| Document passage |
┌──

I had a Sweet & Sour chicken with a generous portion of roast pork rice that had no roast pork in it. Just some onions. For $6.00 with a Pepsi included it was not a bad lunch. They gave me a large amount of chicken so I could not complain.

The takeout place is a dump but being across the street from the housing projects, I did not see anyone who came in for their orders complain. If you are in the area, it is a nice place to stop for a reasonable meal.

The Sweet & Sour Chicken was okay

I started my walk down 5th Avenue past all the projects first, Taft Houses on one side and the Martin Luther King Jr. Houses to the other which gives way to 112th Street and the renovating of the brownstones and prewar apartment buildings that run from 112th Street to other parts of the neighborhood all around 110th and below as the Upper East Side is beginning to creep up into this area.

The Martin Luther King Houses

Within a few years, you will see an extension of luxury high rises start to be built in this area due to the proximity of Central Park. You are seeing this at 116th Street up to Mount Morris Park (Marcus Garvey Park).

The Taft Houses on Madison Avenue

The sign

Once you pass the circle where The Heritage 5th Avenue a Schomberg Plaza Circle is currently undergoing a renovation to mixed housing, you walk past buildings that you would imagine belong on 5th Avenue with the traditional doormen apartments that face Central Park (for many who remember the ‘Central Park Jogger’ case back in the 80’s, these apartments are where the supposed ‘Central Park Eight’ came from and started their rampage. That seems like a million years ago now).

The complex has since been renovated and in 2025, it is called the Heritage and it looks more like luxury housing.

Schomberg Plaza is on the corner of Fifth Avenue and 110th Street across from Central Park (it has now been renovated and is now called Heritage Plaza)

https://www.nycurbanism.com/brutalnyc/schomberg-plaza

In the circle of Fifth Avenue and East 119th Street, there is a statue of Duke Ellington I had never seen before.

The plaque for the Duke Ellington statue

The statue of Duke Ellington

https://www.centralparknyc.org/locations/duke-ellington

https://en.wikipedia.org/wiki/Duke_Ellington_Memorial

https://www.nycgovparks.org/parks/central-park/highlights/19687

Artist Robert Graham

https://en.wikipedia.org/wiki/Robert_Graham_(sculptor)

Robert Graham was a Mexican born American artist who studied at San Jose State University and graduated from the San Francisco Art Institute. He was widely known as a sculptor of large commissions (Wiki.com).

It was an impressive statue that overlooked the Circle and the entrance to Harlem.

└──

| Supplied entries |
┌──

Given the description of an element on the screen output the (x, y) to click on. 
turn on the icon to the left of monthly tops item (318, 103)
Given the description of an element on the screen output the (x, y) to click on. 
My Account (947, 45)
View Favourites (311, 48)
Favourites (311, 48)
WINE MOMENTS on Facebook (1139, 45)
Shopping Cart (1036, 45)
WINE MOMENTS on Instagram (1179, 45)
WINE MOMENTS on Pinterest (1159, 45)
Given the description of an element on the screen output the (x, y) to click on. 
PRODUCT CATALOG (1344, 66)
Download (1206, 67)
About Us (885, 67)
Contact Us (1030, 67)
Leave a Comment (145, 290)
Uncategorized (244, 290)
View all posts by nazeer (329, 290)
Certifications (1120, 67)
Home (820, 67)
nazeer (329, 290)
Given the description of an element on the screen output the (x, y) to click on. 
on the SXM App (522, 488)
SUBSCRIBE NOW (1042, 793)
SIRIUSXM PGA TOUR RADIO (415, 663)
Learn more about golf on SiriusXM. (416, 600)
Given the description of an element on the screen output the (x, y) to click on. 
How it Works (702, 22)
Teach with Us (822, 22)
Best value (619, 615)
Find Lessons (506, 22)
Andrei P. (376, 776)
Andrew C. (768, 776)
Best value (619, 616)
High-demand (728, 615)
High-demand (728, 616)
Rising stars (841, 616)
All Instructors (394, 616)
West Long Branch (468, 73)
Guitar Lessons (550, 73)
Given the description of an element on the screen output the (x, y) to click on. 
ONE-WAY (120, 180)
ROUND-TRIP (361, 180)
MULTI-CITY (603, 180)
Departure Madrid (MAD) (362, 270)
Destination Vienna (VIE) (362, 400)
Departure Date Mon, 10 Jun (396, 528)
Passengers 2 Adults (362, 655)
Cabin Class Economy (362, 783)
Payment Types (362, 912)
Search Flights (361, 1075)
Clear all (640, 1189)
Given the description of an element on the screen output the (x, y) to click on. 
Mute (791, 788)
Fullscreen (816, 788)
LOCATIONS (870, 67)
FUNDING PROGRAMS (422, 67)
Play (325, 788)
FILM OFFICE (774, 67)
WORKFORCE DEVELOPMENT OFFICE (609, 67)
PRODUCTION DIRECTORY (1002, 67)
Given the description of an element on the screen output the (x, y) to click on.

└──

| Work order 1 |
Reproduce the Harlem walk account from "https://www.centralparknyc.org/locations/duke-ellington" to "large commissions (Wiki.com).".
| Work order 2 |
Carry on the Harlem walk account from the point where it stops.

| Answer space 1 |
https://www.centralparknyc.org/locations/duke-ellington

https://en.wikipedia.org/wiki/Duke_Ellington_Memorial

https://www.nycgovparks.org/parks/central-park/highlights/19687

Artist Robert Graham

https://en.wikipedia.org/wiki/Robert_Graham_(sculptor)

Robert Graham was a Mexican born American artist who studied at San Jose State University and graduated from the San Francisco Art Institute. He was widely known as a sculptor of large commissions (Wiki.com).

| Answer space 2 |
The Harlem Meer and Central Park at the corner of Fifth Avenue and 110th Street

The Visitors Center was closed that evening

The walk down 5th Avenue took me past Central Park on one side and the start of the ‘Museum Mile’ on the other. What was nice is that the trees are in the beginning stages of budding and spring is here finally.

The Harlem Meer at Fifth Avenue and East 110th Street

Fifth Avenue along the park is quite a site especially when the tulips and daffodils are out in full bloom. What is unusual about Fifth Avenue residences is that one block from Fifth Avenue from 110th to 96th Streets leads into public housing complexes sometimes one or two blocks away. Almost everything below 96th Street on the East Side has been gentrified.

Walking around the Central Park Conservatory

Still walking down East 110th Street holds some surprises here and there tucked into its corners. One of them is the Pa’Lante Community Garden at 1651 Madison Avenue and East 110th Street.

The Pa’Lante Community Garden on West 110th Street was founded in 2017

The Pa’Lante Community Garden at 1651 Madison Avenue

I passed the Q subway line on the way to FDR Drive (see previous discussion on the new Q line in an earlier blog) and will have to use this on future trips uptown. It is such a pleasure to travel on the Q line instead of the over-crowded 6 line.

My first part of the travels took me down Fifth Avenue to 96th Street and crossing 96th Street to FDR Drive. Watching the students leave school that afternoon was like a microcosm of the city. The closer you are to the park; you see all the preppie kids who go to the local private schools and are being picked up by the equally preppie nannies and moms. The closer you get to FDR Drive; you see the public schools and the kids who live above 100th Street closer to the housing complexes.

The Arthur Brisbane Memorial

https://www.nycgovparks.org/parks/central-park/monuments/151

Arthur Brisbane, Editor

https://en.wikipedia.org/wiki/Arthur_Brisbane

The monument was dedicated in 1939 and designed by the architectural firm of Shreve, Lamb and Harmon. It includes a granite seat and shaft adjacent to the marker (NYCParks.org).

I crossed over the 120th Street walkway and doubled backed to the Pleasant Finest Deli at the corner of 120th and Pleasant Avenue. I love the owners. They always give me such a strange look. The best part of this deli is that the prices are so reasonable that it makes it a pleasure to stop for a snack.

This part of Manhattan is very diverse but is ever changing. Kids are kids though and they all make a lot of noise as they run out of their schools to meet their friends, play in the local parks and run to the local pizzerias.

There is a very diverse crowd of kids at the Samuel Seabury Playground at Lexington and 96th Street, with kids, parents and babysitters running all over the place. I have never seen a park with so much energy. Kids were all over the place, chasing one another and on the play equipment. When I reached the end of 96th Street, another group of kids were playing at the Stanley Isaacs Playground at the corner of 96th and 1st Avenue. It was a slightly seedier bunch.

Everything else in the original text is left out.